Even the viennoiseries, like the plain and almond croissants, boast a darker sheen

CT: These days, people care more about bread. How has the perception of bread changed over the past decade?
ZG: Humans have been eating bread for so long, but I think the revolution [began in] the Industrial Revolution, when we started sifting the bran out of the flour. Bread in the US changed and became something else. Over the last 35 years, people started to become more interested in having bread the way it tastes in Europe. You find really old bakeries in Brighton Beach and Williamsburg that are doing old Eastern European-style bread. They never changed; they were always doing that same method of baking.

On a popularity level, it needed to taste really good, and once bakers followed a few different guidelines [resulting in] delicious-tasting bread and pastry, that’s when the public was like, “Wow, when did I stop eating carbs? This stuff is great.”

Also, people are very interested in what’s going on across the world. We’re becoming a very connected race; [we want] the experience of tasting what everyone’s eating.

Raspberry rose pithivier, one of Bien Cuit’s seasonal pastries

CT: Why was there this bread-eating departure in the US?
ZG: We’re a young country. Our traditions have had very little time to develop. We’ve evolved, but we haven’t been around very long [enough] to have actual cuisine. There’s so much Western European influence in our food, and then you’ve got little pockets of African, a whole lot of Central and South American, and a ton of Asian influence. Those other cultures have had a really long time to develop the way they approach food.

In American culture, we’re very susceptible to fad, and people are looking at their tummies and thinking, “I don’t like looking like I’m fat, so I’m going to stop eating carbs because that’s going to make me lose weight.”

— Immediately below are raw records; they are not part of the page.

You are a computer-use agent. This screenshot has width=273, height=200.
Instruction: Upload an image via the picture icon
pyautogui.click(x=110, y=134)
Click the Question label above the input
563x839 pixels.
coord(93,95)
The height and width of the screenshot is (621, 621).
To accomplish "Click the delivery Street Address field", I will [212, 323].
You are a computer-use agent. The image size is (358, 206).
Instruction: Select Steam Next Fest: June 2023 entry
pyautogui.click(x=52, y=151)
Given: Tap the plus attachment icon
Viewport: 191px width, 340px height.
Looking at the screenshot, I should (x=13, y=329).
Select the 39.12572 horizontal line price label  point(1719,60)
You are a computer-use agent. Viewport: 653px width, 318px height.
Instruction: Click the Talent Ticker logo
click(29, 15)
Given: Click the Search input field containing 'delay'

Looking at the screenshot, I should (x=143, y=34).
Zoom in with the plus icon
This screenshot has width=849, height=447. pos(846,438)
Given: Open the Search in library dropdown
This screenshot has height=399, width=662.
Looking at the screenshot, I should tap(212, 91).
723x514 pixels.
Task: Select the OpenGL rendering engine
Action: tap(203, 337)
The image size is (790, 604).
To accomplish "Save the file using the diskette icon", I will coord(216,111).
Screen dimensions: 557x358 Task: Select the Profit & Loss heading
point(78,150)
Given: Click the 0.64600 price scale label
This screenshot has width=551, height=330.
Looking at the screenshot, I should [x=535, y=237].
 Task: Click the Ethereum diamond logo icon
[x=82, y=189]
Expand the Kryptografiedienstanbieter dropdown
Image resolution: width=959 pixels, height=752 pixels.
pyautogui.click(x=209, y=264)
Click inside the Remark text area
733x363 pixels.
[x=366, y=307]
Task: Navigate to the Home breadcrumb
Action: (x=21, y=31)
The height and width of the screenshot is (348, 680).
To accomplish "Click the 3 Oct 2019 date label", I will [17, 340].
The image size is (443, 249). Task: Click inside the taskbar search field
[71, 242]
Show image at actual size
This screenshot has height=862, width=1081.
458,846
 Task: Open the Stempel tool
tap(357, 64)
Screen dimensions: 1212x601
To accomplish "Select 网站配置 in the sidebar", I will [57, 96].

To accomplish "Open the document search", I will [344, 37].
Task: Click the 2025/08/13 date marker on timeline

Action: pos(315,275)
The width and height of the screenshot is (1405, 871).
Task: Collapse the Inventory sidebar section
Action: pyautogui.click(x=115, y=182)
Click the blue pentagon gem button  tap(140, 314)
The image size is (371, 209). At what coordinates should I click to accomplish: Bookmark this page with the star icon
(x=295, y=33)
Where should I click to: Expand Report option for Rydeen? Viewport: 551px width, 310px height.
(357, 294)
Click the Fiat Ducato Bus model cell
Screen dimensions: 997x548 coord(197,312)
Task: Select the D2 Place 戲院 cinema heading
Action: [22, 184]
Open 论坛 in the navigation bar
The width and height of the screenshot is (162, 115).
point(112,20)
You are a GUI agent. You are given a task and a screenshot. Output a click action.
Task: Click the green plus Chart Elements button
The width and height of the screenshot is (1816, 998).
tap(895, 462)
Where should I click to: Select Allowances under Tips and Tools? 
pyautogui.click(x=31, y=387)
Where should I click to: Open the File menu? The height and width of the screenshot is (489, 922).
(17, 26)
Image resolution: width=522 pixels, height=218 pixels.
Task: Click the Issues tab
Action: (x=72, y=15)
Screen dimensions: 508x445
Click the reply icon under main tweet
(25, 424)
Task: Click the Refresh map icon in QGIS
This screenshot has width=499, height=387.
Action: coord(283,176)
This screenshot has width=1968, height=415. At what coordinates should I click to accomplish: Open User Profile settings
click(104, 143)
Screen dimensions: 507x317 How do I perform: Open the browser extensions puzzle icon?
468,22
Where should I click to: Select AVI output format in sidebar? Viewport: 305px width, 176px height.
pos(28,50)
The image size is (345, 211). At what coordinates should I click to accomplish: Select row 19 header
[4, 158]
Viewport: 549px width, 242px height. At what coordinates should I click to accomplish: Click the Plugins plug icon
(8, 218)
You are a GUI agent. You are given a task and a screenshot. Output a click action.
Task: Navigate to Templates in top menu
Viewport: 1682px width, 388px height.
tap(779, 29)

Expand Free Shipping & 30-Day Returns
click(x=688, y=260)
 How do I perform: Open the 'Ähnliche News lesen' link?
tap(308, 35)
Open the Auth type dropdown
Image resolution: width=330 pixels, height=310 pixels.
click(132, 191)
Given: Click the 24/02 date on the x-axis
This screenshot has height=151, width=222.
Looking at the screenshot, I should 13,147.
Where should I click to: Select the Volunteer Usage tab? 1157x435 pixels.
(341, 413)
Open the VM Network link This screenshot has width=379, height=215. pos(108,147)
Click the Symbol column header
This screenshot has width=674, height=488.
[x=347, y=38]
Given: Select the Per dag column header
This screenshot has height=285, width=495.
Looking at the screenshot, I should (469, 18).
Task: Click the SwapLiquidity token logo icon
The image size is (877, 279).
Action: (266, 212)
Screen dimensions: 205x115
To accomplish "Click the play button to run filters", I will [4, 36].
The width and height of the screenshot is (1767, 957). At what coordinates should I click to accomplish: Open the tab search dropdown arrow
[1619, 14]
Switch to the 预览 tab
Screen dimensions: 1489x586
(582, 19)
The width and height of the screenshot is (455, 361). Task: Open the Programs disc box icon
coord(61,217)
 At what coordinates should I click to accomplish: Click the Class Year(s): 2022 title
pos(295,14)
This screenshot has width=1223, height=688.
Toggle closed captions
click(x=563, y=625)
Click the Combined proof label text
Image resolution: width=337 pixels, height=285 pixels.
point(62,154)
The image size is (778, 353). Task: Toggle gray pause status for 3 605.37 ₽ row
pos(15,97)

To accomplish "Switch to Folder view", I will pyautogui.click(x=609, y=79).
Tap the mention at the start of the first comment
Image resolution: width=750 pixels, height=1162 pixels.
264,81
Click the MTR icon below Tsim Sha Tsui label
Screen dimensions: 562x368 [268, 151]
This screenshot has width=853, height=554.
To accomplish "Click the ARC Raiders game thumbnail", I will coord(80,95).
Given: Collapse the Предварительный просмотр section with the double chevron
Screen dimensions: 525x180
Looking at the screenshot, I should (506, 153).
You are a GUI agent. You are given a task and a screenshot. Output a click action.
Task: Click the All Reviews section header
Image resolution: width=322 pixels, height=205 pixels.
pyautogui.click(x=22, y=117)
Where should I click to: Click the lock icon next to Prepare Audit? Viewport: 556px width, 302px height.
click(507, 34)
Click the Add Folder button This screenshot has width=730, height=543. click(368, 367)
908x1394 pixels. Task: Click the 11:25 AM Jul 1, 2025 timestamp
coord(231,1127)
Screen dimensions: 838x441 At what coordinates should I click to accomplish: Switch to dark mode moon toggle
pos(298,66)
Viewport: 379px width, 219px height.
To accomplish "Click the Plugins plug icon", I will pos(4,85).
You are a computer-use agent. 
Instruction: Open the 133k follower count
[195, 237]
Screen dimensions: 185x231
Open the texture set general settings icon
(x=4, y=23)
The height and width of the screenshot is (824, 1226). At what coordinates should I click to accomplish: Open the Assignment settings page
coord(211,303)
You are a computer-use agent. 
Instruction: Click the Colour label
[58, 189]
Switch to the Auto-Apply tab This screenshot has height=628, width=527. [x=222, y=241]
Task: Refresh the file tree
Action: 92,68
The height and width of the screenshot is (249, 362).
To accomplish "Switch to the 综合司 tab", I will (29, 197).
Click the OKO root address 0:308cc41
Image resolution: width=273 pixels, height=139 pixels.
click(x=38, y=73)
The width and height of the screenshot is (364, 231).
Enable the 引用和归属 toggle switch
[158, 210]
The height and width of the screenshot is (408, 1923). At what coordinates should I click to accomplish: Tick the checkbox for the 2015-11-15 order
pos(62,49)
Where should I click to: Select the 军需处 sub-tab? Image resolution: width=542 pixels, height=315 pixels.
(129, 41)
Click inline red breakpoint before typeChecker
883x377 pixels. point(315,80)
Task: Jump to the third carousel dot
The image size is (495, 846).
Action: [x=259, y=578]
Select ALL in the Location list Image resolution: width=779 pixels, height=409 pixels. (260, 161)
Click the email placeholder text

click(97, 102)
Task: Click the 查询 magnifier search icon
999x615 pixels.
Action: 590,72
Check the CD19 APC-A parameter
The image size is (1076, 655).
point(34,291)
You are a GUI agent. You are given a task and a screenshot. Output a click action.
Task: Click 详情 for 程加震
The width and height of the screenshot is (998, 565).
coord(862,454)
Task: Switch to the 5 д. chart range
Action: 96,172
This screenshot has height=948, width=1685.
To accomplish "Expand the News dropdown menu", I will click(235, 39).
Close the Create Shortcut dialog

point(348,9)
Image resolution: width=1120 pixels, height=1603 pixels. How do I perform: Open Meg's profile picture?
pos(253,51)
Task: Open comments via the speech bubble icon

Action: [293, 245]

CT: The phrase “third-wave bakers” is often tossed around when it comes to what bakeries like Bien Cuit are doing. What does that mean for Bien Cuit?
ZG: In order for me to find my own style, it required a lot of experimentation. I don’t know if that puts me in any particular wave. I’ve made an earnest effort to bring the craft of breadmaking back to what it has been for thousands for years. I definitely am alive in 2018, but the methods we use (as far as the fermentation process and baking darkly), [have been around] for a very long time. I’ve been very fortunate to have the opportunity to experiment and figure it out.